Transplanted organs and tissue face several major obstacles to success. First, there’s ensuring the transplant is right and safe for the recipient. Then there’s the possibility that the recipient’s body will reject the new part. Finally, there’s the need for the implanted materials to cooperate with the cells around them, to grow and work together. Scientists have made major headway on the first two issues over the last few decades. But when it comes to coaxing transplanted parts to grow, we’re really just getting started.

Growth is especially important—and hard to produce—in blood vessel transplants. Scientists have found ways to make it happen, but they involve growing new vessels in the lab from scratch, using each patient’s own cells. The customization process is expensive and time-intensive, which seriously limits its use.

So a team of researchers at the University of Minnesota set out to find another way. They essentially wanted to build a generic or base model of the pulmonary artery—one that could be kept on hand in a hospital and used as needed.

They started with sheep. The team took samples of sheep skin cells and mixed them with a clotting agent and calcium chloride to give them rigidity, then pumped them into a tube-shaped glass mold. As the cells took shape in the tubes, the researchers infused them with nutrient fluids to give them the shape and flexibility they would need. They then transferred the cells to a bioreactor for another five weeks of maturation and stretching.

Once the arteries had grown and stretched to the right size, the team rinsed them in chemicals that stripped out all the original skin cells, a process known as decellularization. All that remained were the newly grown structures themselves; the shapes of blood vessels, with none of the immune system–triggering cells.

The new arteries were then implanted in three 8-week-old lambs. The lambs were patched up, then monitored with regular ultrasound scans 8 weeks, 30 weeks, and 50 weeks after their surgery. After the last scan, the lambs were euthanized and their arteries removed and dissected.

The artificial blood vessels had fared incredibly well.

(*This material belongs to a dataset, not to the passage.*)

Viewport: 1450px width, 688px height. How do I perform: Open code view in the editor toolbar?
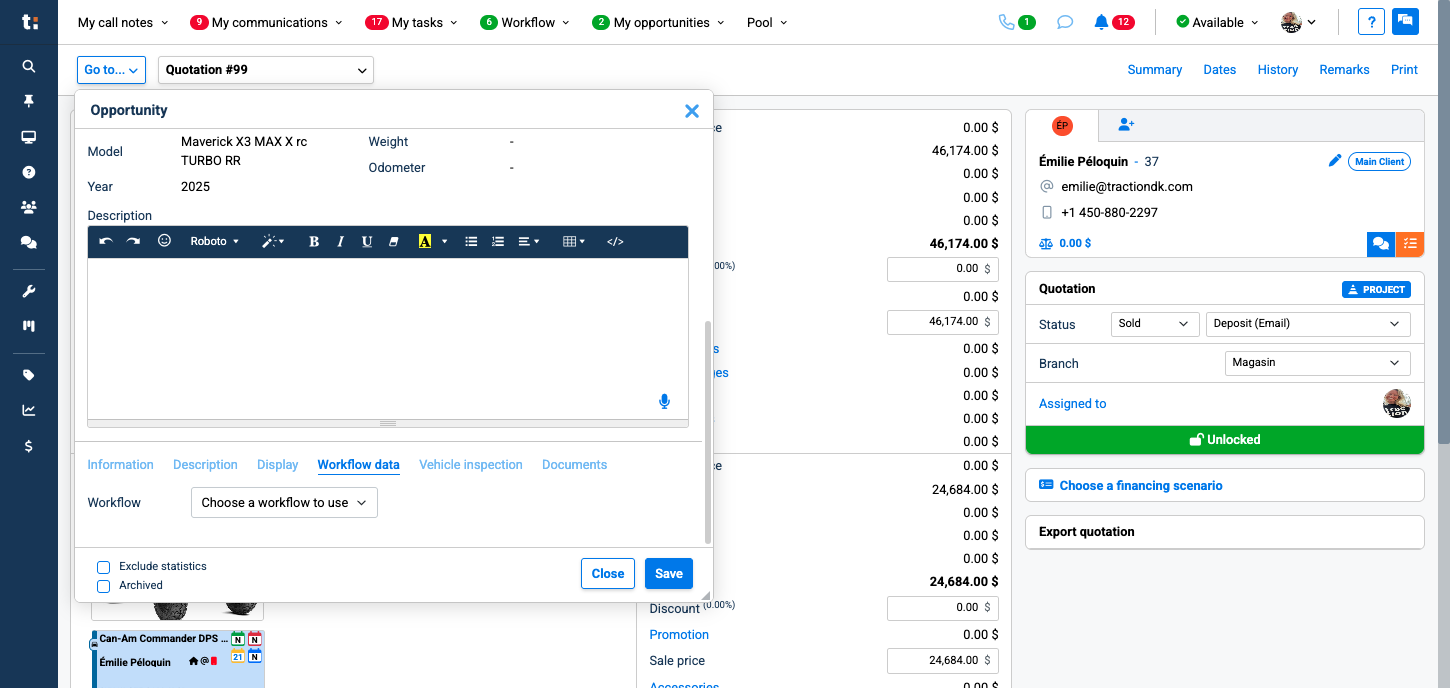(615, 242)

Not only did the lambs’ bodies not reject the grafts, but they seemed to embrace them. The transplanted arteries entered the lambs’ bodies as scaffolds, essentially, yet by the time the animals reached young adulthood the scaffolds were filled and composed of their own cells. The blood vessels grew with their owners, serving them well.

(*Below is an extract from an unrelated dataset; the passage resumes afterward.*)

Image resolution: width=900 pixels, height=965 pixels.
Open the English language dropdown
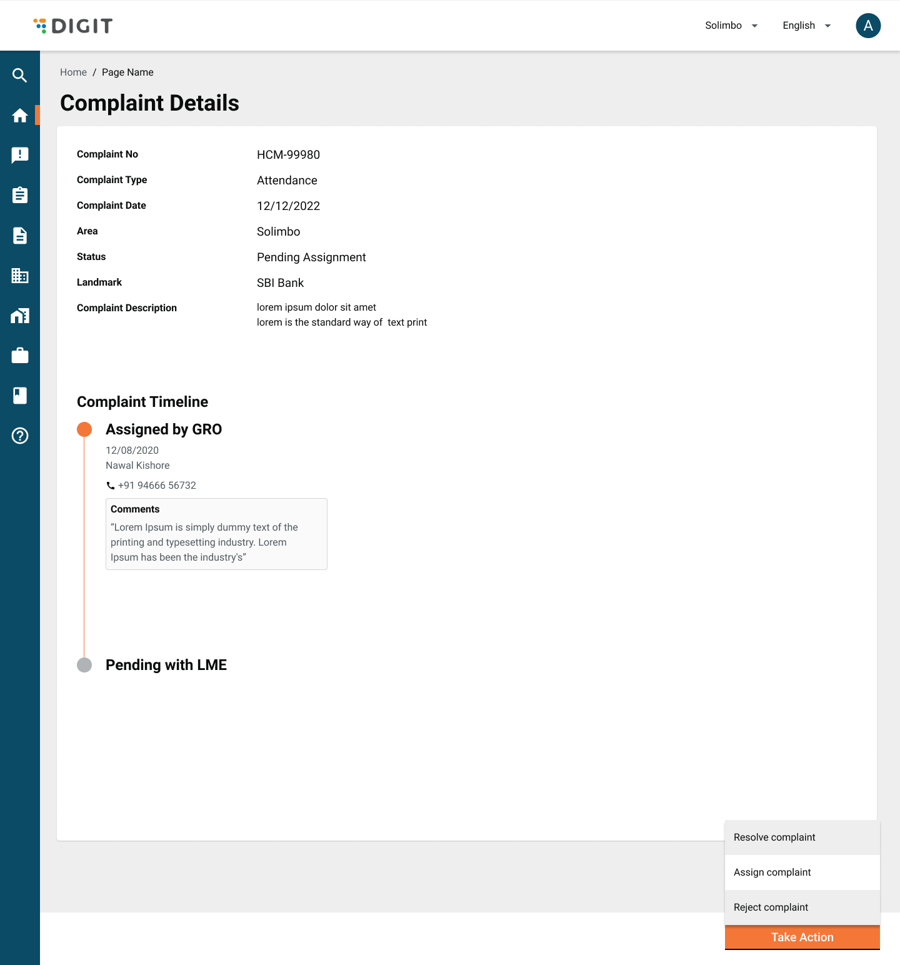(806, 26)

Jeffrey Harold Lawson is a professor of vascular surgery at Duke University. "This appears to be very exciting work and continues to support the emerging field of vascular tissue engineering," Lawson, who was unaffiliated with the study, told mental_floss. "It is very exciting to see the vessels grow over time with the sheep and repopulate with the hosts' own cells. If work like this continues to make both preclinical and clinical progress, it could revolutionize the field of pediatric cardiac surgery and potentially avoid reoperative procedures for thousands of young children."